Wed 02 Nov 2022 09:50 EDT

One of the main things I wanted to do with Mastodon was to replicate my twitter feed there, so that folks who would rather follow me on Mastodon could get everything. To do this, I used moa.party. You have to give it credentials to access both your Twitter and Mastodon feeds, which is a little worrisome, but my Mastodon-aware colleagues have used it without problems. It allows cross-posting in either or both directions, but I've set it up to just go from Twitter to Mastodon. It's pretty simple and seems to be working. So if you'd like to follow my twitter feed from Mastodon, you can now do so.

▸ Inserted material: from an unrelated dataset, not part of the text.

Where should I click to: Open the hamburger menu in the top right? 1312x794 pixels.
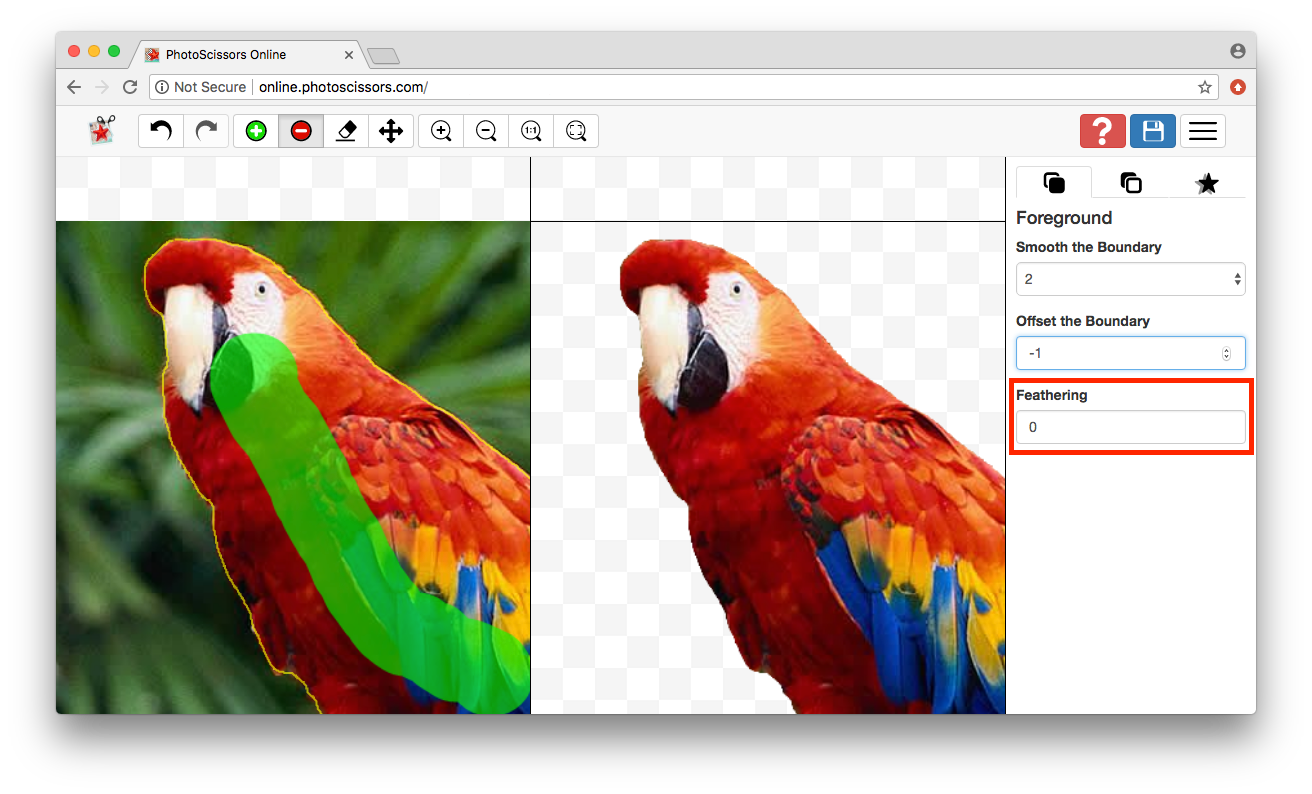1202,131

I'll be monitoring the follower count for the Mastodon account. If lots of people follow me on Mastodon, I'll probably do more with it. So following my Mastodon feed is vote for me to put more effort into it. But for the moment, I expect it to be a simple copy of what I post on Twitter.


Exploring Mastodon

Tue 01 Nov 2022 15:00 EDT

I've been a heavy user of Twitter over the last decade, and while Musk's purchase of Twitter hasn't got me running for the exit, it has prompted me to take a look at possible alternatives should Twitter change into something no longer worthwhile for me. The obvious alternative is for me to explore the fediverse with a Mastodon account. As I explore using Mastodon, I'll make some notes here so that others can learn from my explorations.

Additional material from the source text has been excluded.